**INSTRUCTIONS FOR THE TASK**
Every line from the line containing "Контакты (38, 107)" through the final line below must be returned exactly, and no other line.

Items from a dataset
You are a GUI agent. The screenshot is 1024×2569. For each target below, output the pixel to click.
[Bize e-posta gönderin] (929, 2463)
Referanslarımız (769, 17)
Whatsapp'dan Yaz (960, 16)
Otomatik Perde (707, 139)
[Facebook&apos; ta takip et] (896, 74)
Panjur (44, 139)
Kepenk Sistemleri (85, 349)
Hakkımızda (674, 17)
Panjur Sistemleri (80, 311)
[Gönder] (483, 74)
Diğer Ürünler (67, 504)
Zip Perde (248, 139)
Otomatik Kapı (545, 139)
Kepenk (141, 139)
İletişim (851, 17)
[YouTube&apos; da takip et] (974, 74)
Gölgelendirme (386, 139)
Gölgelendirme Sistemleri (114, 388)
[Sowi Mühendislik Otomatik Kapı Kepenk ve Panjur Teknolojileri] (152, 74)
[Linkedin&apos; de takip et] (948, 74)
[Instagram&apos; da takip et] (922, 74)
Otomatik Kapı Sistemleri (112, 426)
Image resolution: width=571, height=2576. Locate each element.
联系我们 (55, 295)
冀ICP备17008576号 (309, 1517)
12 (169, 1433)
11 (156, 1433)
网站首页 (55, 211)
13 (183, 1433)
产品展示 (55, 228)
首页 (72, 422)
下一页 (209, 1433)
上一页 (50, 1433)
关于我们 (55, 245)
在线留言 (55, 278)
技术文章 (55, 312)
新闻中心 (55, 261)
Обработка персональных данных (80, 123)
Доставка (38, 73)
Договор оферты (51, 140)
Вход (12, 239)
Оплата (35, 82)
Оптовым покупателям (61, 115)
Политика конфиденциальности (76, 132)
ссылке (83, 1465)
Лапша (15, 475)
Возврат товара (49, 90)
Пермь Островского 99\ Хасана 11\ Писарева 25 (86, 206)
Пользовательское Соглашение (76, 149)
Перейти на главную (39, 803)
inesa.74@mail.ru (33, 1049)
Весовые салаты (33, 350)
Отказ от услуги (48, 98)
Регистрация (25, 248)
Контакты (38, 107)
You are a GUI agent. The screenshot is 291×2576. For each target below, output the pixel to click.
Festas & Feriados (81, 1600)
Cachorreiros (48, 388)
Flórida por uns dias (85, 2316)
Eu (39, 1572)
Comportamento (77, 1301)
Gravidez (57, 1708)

**EXERCISE OUTPUT**
Контакты (38, 107)
You are a GUI agent. The screenshot is 291×2576. For each target below, output the pixel to click.
Festas & Feriados (81, 1600)
Cachorreiros (48, 388)
Flórida por uns dias (85, 2316)
Eu (39, 1572)
Comportamento (77, 1301)
Gravidez (57, 1708)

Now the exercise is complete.